History

Great Britain
- Name: Hardy's
- Owner: J.Hardy
- Builder: Nicholson, Horn & Blenkinsop, South Shields
- Launched: 1792
- Fate: Wrecked 1822

General characteristics
- Tons burthen: 319, or 320, or 329 (bm)
- Armament: 1800: 4 × 4-pounder guns; 1809: 2 × 3-pounder guns; 1811: 4 × 4-pounder guns;

= Hardy's (1792 ship) =

British merchant ship 1792–1822

Hardy's (or Hardys, or Hardie) was launched at South Shields in 1792. In 1796 she served as a transport in a British naval expedition to the West Indies. She suffered major maritime mishaps in 1807 and 1822. The mishap in 1822 resulted in her loss.

==Career==
In 1795 Admiral Hugh Cloberry Christian mounted an expedition to the West Indies. The expedition sailed on 6 October, 16 November, and 9 December, but weather forced the vessels to put back. Hardy's was part of the fleet that returned in January 1796. The fleet finally successfully sailed on 20 March to invade St Lucia, with troops under Lieutenant-General Sir Ralph Abercromby. St Lucia surrendered to the British on 25 May.

The Register of Shipping (RS) started publishing with the 1800 issue. Hardy's first appearance in a register was in this issue. She had not and did not appear in Lloyd's Register for some time thereafter. The entry in the Register of Shipping reported that she had been launched in 1798.

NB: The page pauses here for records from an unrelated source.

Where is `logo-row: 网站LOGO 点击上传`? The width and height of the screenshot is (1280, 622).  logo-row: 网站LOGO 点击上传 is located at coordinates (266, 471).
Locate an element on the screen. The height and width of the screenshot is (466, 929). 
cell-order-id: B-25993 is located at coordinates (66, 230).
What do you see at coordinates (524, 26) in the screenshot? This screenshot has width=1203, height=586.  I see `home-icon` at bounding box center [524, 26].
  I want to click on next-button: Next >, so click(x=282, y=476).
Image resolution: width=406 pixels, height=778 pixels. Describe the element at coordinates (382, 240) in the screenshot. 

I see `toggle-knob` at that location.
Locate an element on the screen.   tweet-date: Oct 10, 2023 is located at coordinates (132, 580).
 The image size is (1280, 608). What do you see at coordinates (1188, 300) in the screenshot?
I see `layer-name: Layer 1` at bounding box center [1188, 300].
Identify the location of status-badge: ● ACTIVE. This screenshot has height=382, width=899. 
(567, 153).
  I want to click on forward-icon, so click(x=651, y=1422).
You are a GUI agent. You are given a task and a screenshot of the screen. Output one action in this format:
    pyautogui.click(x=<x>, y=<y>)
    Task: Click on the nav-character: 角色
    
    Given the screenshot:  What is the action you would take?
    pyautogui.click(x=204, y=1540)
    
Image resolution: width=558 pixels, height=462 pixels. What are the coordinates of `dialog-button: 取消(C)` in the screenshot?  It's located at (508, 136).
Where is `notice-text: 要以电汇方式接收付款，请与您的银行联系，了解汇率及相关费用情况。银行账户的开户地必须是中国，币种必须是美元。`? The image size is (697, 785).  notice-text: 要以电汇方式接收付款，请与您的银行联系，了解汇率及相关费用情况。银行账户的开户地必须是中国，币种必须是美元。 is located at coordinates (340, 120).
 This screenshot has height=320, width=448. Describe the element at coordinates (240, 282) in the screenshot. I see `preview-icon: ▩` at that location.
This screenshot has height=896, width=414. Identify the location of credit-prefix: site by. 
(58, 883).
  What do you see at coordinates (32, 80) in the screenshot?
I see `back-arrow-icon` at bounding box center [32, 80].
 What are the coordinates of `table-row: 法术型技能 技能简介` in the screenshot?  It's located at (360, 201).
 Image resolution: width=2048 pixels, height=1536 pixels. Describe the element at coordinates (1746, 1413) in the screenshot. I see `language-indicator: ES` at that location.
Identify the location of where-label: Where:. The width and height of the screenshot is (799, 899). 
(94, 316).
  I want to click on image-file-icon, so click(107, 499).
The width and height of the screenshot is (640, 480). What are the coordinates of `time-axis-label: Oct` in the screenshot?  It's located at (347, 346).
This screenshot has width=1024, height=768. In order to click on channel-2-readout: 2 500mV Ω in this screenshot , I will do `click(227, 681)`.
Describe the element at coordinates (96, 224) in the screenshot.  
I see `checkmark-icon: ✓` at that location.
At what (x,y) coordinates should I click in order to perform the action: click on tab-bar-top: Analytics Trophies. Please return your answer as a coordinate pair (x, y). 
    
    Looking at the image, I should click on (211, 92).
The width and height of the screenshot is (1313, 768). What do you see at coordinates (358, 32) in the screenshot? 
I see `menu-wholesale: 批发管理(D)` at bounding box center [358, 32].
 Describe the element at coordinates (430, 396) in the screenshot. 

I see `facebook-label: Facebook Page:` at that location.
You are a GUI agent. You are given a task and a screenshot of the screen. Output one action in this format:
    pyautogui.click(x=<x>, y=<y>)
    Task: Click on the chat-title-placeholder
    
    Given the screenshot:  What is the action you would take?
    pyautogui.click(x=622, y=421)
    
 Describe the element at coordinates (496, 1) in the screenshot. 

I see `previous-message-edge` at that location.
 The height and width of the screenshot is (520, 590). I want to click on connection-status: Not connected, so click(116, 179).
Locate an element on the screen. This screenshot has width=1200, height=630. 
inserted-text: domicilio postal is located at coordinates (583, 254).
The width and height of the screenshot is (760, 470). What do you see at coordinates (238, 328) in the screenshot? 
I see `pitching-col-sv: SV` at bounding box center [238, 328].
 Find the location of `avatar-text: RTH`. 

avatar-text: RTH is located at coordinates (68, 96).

| Year | Master | Owner | Trade | Source |
|---|---|---|---|---|
| 1800 | J. Hardy | Captain | Newcastle–London | RS |

In November 1807 Hardy's put into Harwich with the loss of her anchors and cables, and with nine feet of water in her hold. She was on a voyage from Arkhangelsk, Russia to London when she had grounded on the Corton Sand. A report later that month stated that she had sunk on the beach at Ramsgate, but that it was expected that her cargo would be saved.

| Year | Master | Owner | Trade | Source |
|---|---|---|---|---|
| 1809 | J. Hardy | Captain | Shields–London | RS |

The 1809 volume of the Register of Shipping showed Hardy's being launched in 1792.

| Year | Master | Owner | Trade | Source & notes |
|---|---|---|---|---|
| 1810 | J. Hardy | Captain | Shields–London Shields–Quebec | RS; damage and thorough repair 1808, & through repair 1810 |
| 1811 | Foster | J.Hardy | Shields–Quebec | RS; damage and thorough repair 1808, & through repair 1810 |
| 1818 | Hardy | Hardy | Shields–America | RS; damage and thorough repair 1808, & small repair 1810 |
| 1819 | Hardy | Hardy | Shields–America | RS; thorough repair 1808, & small repair 1818 |
| 1820 | Hardy | Hardy | Shields–Quebec | RS; thorough repair 1808, & small repair 1818 |
| 1821 | Hardy | Hardy | London–Quebec Shields–London | RS; thorough repair 1808, small repair 1818, & new sides and large repair 1821 |
| 1822 | Hardy | Hardy | Shields–London | RS; new top sides and large repair 1821; "Refused to be Surveyed" |

==Loss==
On 1 April 1822 Hardys put into Portsmouth with the loss of her anchor and cables. She was on a voyage to Quebec. She arrived at Quebec on 17 May. On 29 July she arrived at Belfast from Quebec.

Hardy's, was wrecked on South Uist, Orkney Islands on 12 September with the loss of four of her crew. She was on a voyage from Belfast to Danzig.